The second lever is capital deployment discipline: commitment tracking, follow-on reserve models, fee and carry waterfalls. These require meticulous back-office rigour. Errors here do not surface immediately; they emerge as embarrassments during audits or LP reviews three years in.
The third lever is relationship infrastructure. Every meaningful LP relationship, co-investor connection, and founder touchpoint needs to be maintained with consistency. That requires systems that do not depend on one person’s memory.
And finally, talent and culture within the fund itself. The operational disciplined culture you build internally signals to founders exactly what to expect from you as a board member. If we are disorganised internally, founders notice.
ET: As Artha Group scaled its AUM to Rs2,300 crore plus, what were the most critical inflection points where operational infrastructure had to evolve, and what tends to break if it does not?
SJ: Every fundraise is also an operational audit. The infrastructure that works beautifully at Rs 100 crore AUM will quietly crack at Rs 400 crore and catastrophically break at Rs 800 crore. Identifying those thresholds in advance and building ahead of them is the COO’s central mandate.

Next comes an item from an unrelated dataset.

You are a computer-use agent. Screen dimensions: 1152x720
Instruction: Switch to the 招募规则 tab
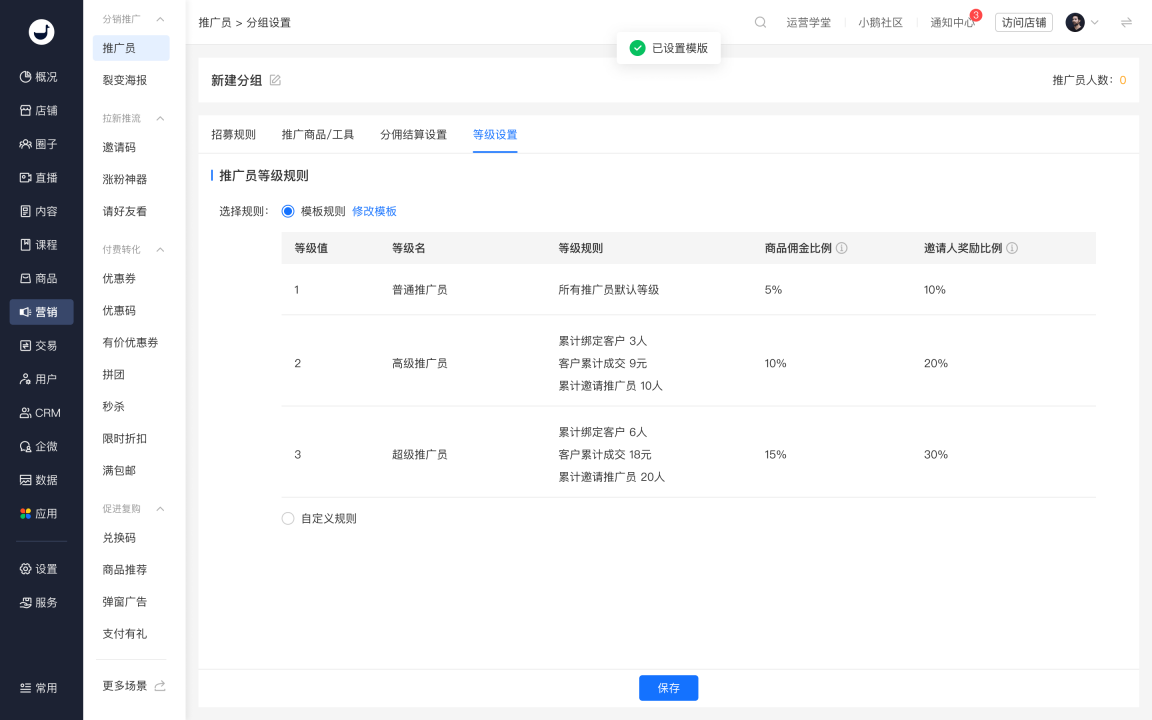click(234, 134)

The first inflection point for us was moving from relationship-based LP reporting to institutionalised reporting. When LPs are friends-and-family or angel-tier, a quarterly call and a summary email suffice. Once you have family offices, HNIs, and institutional limited partners in the cap table, they expect audited financials, NAV statements, IRR calculations by cohort, ESG disclosures, and structured governance documentation. Retrofitting these systems mid-fund is a painful task.
The second inflection point was portfolio monitoring at scale. Managing 20 companies is a people problem; managing 135 is a systems problem. We built standardised MIS frameworks that all portfolio companies submit to, and an internal team capable of synthesising signals across the portfolio on a rolling basis.

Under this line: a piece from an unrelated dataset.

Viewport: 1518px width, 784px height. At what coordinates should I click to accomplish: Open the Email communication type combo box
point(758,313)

The third was compliance and regulatory infrastructure. As AUM grows and the LP base diversifies, including NRIs, foreign LPs, or DFIs; the regulatory complexity of SEBI AIF Category II obligations, FEMA compliance, and transfer pricing documentation multiplies significantly.
What is at stake if you do not evolve? First, LP trust. Second, your team: good investment professionals leave funds that feel chaotic. Third, your deal-making reputation, because founders also conduct due diligence on you.

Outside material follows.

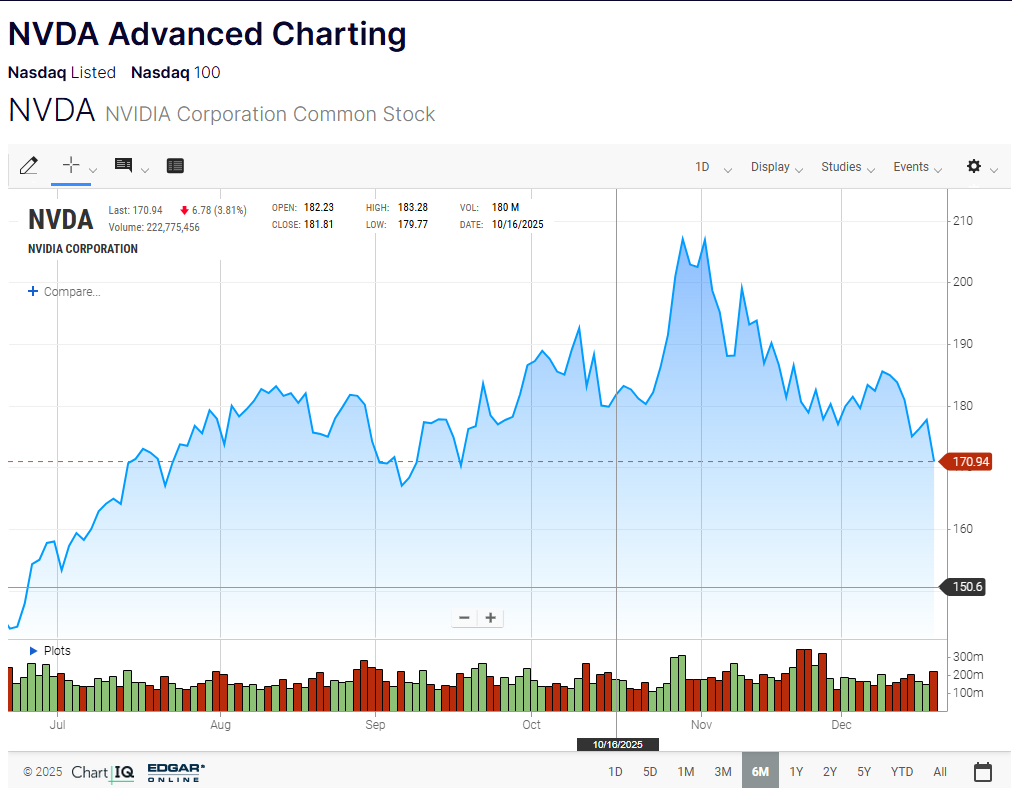Open the calendar date range picker

click(x=982, y=771)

ET: In a more selective investment climate, how are LP expectations changing, particularly around transparency, reporting, and governance? What does institutional-grade really mean in practice today?
SJ: The phrase institutional-grade has been used so liberally in venture that it is running the risk of becoming hollow. In practice, I define it across four dimensions: process rigour, reporting transparency, governance independence, and conflict management.
Process rigour means having documented investment policies: a written IPS, sector mandates, cheque-size guardrails, and follow-on criteria that an LP can audit. It means investment committee minutes that reflect genuine deliberation, not post-hoc ratification.
Reporting transparency means quarterly NAV statements with methodology disclosed, not just cherry-picked mark-ups. It means disclosing write-downs honestly and in a timely manner. LPs understand that venture is a loss-heavy business; what they cannot forgive is selective opacity.
Governance independence means having structures in place: advisory committees, independent valuation reviews, third-party fund administrators, that prevent conflicts of interest from contaminating decision-making.
LP expectations have tightened considerably post-2021. Today’s LPs ask hard questions about portfolio markdowns and DPI, not just TVPI. Showing NAV is necessary but not sufficient. Showing cash is what matters.
ET: LP trust is often tested during downturns rather than boom cycles. How do you structure communication and reporting to maintain credibility when portfolio performance is under pressure?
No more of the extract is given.